インタビュー・文:梅本周平(Wind Band Press)


まとめ:

いかがでしたでしょうか。

インタビューが終わったと思ったら思わぬ方向に展開し、予定の倍の時間を頂いてしまいましたが、面白い内容になったかと思います。

大学で心理学を専攻していた関係で心理学や脳神経系の話が好きな僕にもとても興味深いお話でした。

気になる方は有吉さんのメルマガなども読んでみると良いかもしれません。もちろんお問い合わせしてみても良いと思いますよ!


有吉尚子氏プロフィール

栃木県日光市出身。
都立井草高等学校卒業。2007年洗足学園音楽大学卒業。2009年同大学院修了。
クラリネットを大浦綾子、高橋知己、千葉直師の各氏に、室内楽を平澤匡朗、板倉康明、岡田伸夫の各氏に師事。
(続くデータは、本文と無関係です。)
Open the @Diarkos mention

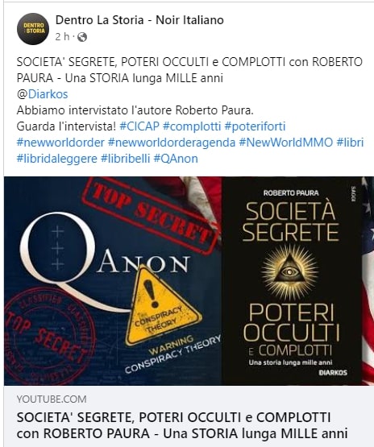click(x=42, y=94)
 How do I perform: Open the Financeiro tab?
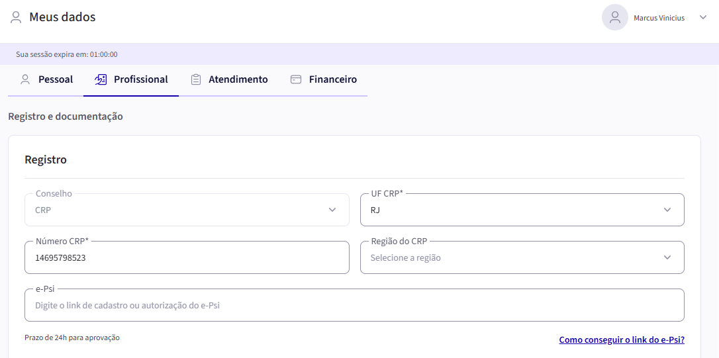pos(333,79)
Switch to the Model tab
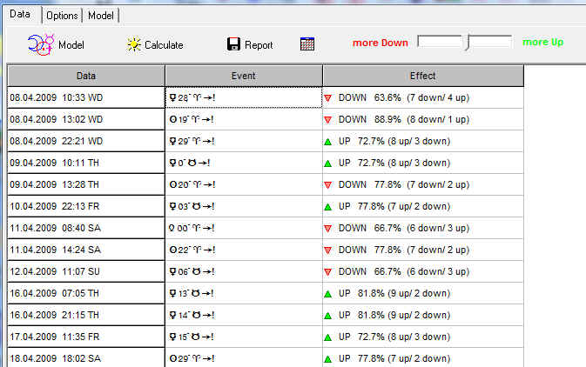Image resolution: width=586 pixels, height=367 pixels. pos(100,16)
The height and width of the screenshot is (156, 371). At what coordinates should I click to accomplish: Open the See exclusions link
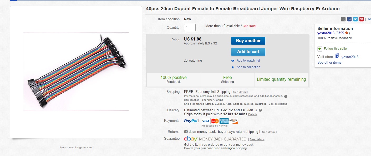coord(278,104)
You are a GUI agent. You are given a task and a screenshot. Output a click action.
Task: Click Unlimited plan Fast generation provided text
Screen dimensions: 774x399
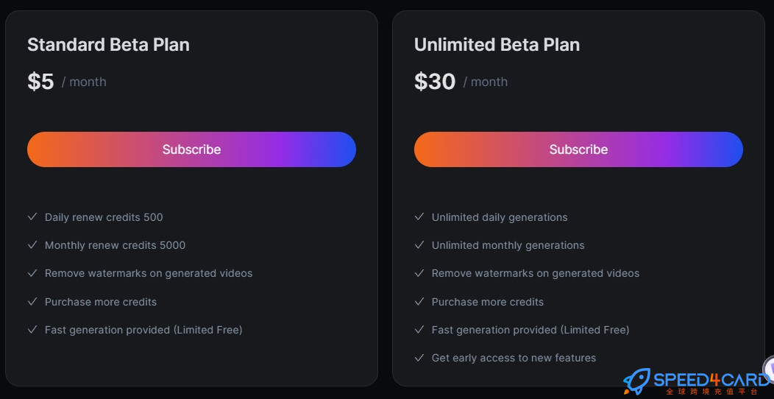[530, 329]
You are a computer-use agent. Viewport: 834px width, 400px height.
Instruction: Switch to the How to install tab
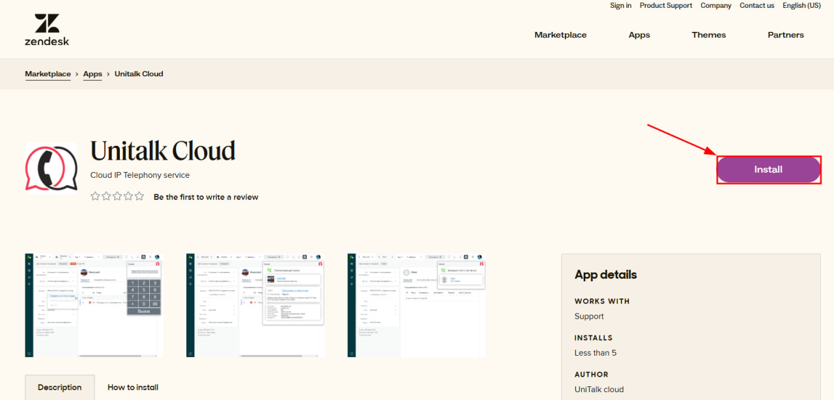pos(133,387)
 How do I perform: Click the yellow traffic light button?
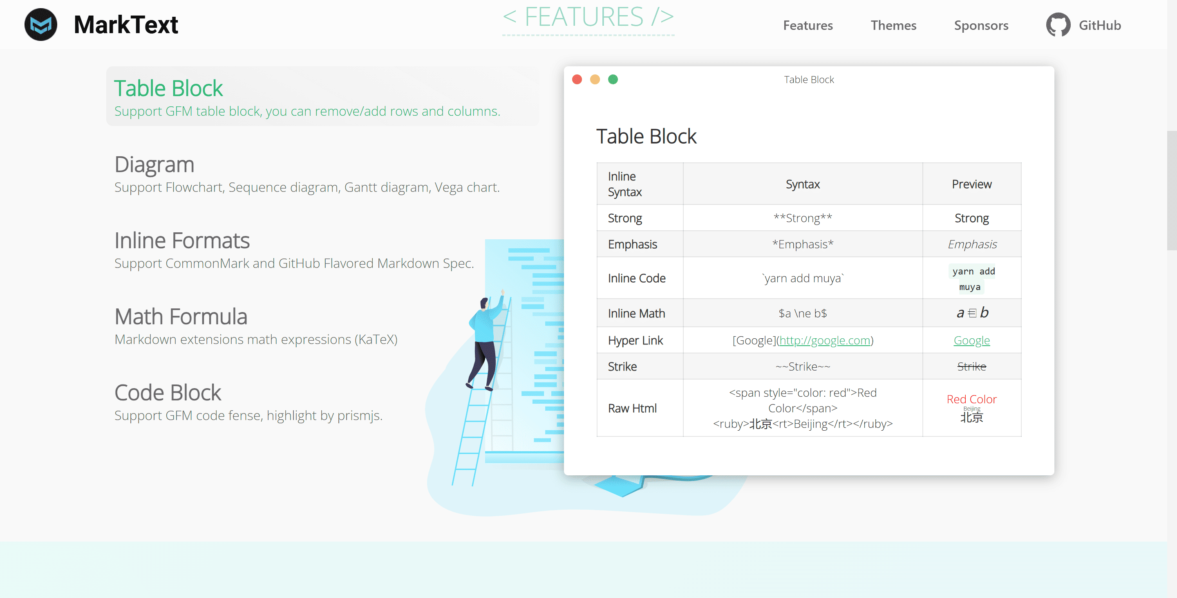pos(596,80)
ミシェル・アリニョン、ポール・メイエ、アレッサンドロ・カルボナーレ、ピーター・シュミードルの各氏の公開レッスンを、バスクラリネットにてサウロ・ベルティ氏の公開レッスンを受講。

受講料全額助成を受けロシア国立モスクワ音楽院マスタークラスを修了。
及川音楽事務所第21回新人オーディション合格。

2010年より親子で聴ける解説付きのコンサ-ト「CLARINET CLASSICS」~クラシック音楽の聴き方~をシリーズで行う。
2015年、東京にてソロ・リサイタルを開催。

オーケストラやアンサンブルまたソロで演奏活動を行っている。
また、音楽講師のためのソルフェージュや音楽理論、演奏するときの効率的な身体の使い方などレッスンや執筆、コンクール審査などの活動も行っている。

ボディチャンス認定ボディシンキング(身体の構造と機能指導資格)コーチ。
アレクサンダー・テクニーク教師。